To be honest, I was pissed when she said this. I invested a lot on her. “Loving my body? WTF… that’s not a solution.” It took me time to accept these words and gave it a try. But I did.
By now, you might have guessed HER was a professional I was seeing to teach me how to “love my body”. When I sat and reflected on the questions, she had left me with after our first appointment, I realized that I was living in fear.
Fear of not being good enough, being rejected, not being loved, not being promoted at work, not being healthy and live a long life, …. I was powerless in the face of my body.
The journey back to my power
The hard truth was that patriarchal social conditioning had kept me very busy dieting and chasing after the false currency of beauty instead of chasing my dreams. Diet Culture taught me how being consumed by the fear of my body not being “thin’ enough was the way to be a woman… and that indoctrination kept me quiet, and most importantly, conform to patriarchy.
For 27 years, I had fully embraced the lie that my power as a woman was in the looks of my physical body. That lie was the real reason why I was struggling, anxious, and secretly depressed.
Her: “So now you are ready to do the work, sister?”

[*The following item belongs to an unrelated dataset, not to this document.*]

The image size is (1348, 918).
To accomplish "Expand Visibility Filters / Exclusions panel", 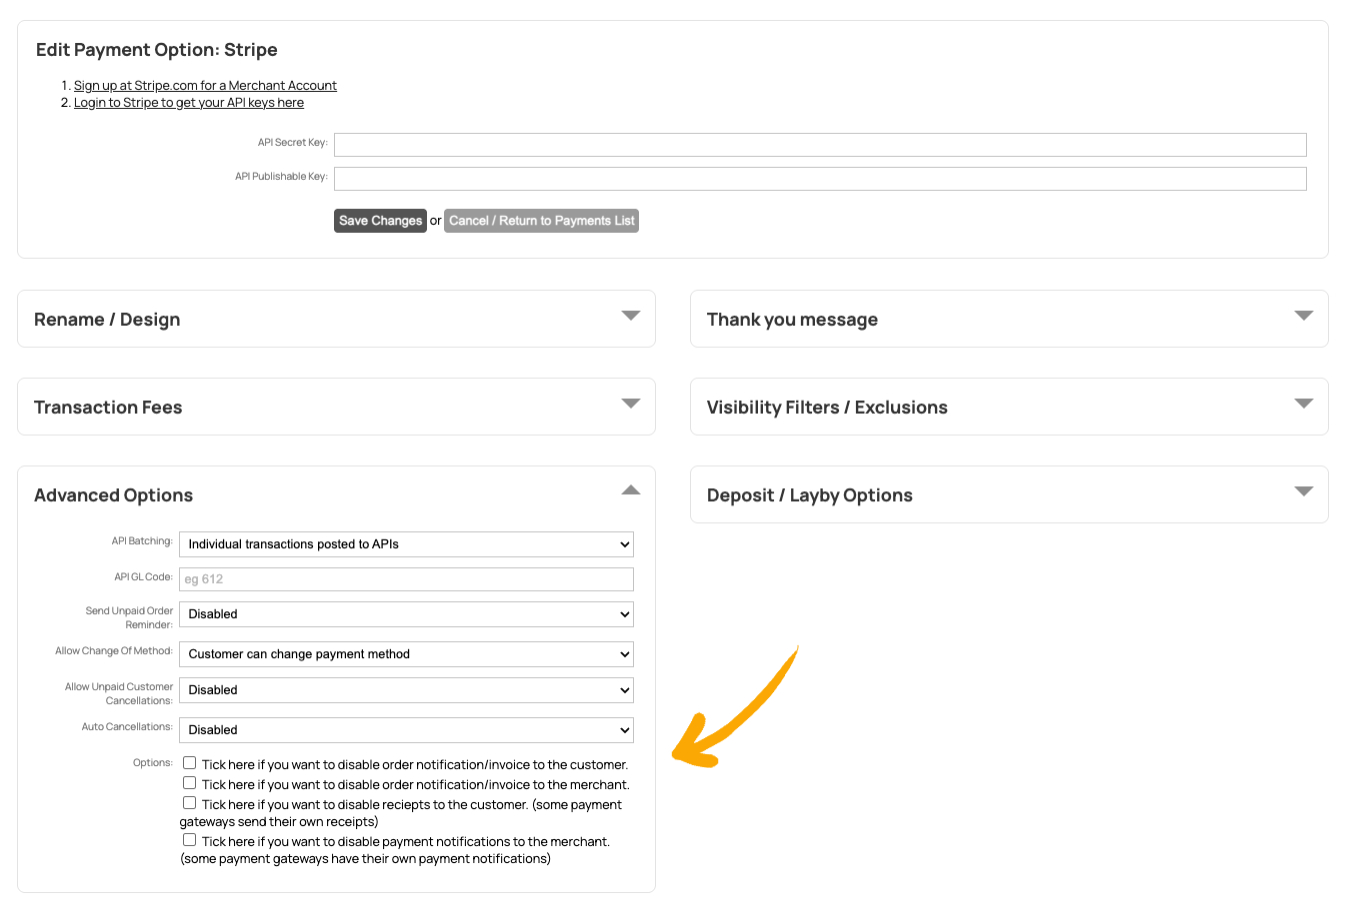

Me: “ F*ck yesss… let’s do this!”.
The journey to conquer and thrive
The first layover was to conquer my mind. All that societal conditioning was showing up in my negative self-talk. What I now call Diet Brain had to be reprogrammed. From there, I was able to conquer my beliefs around food and let my innate power guide my food choices instead of some “weight loss guru” tell me what my body needed. My body and I are smart enough to know what to eat.
The most powerful part of the journey was becoming emotionally intelligent. I had to shift from being the victim of my emotions to using my emotions as a source of information to make the best possible choice for ME. That’s how anxiety and depression left and confidence and compassion came into my life.
That led me to thrive in my relationship with my body. What I sought in my life was no longer the outcome of my body’s look… that gave me freedom. I could care for myself unconditionally and beyond dieting which is the key to bringing back my health.
I now have a relationship of trust and respect with my body. My female body wisdom is my power. I love myself, care for myself, and I thrive in my relationship with myself.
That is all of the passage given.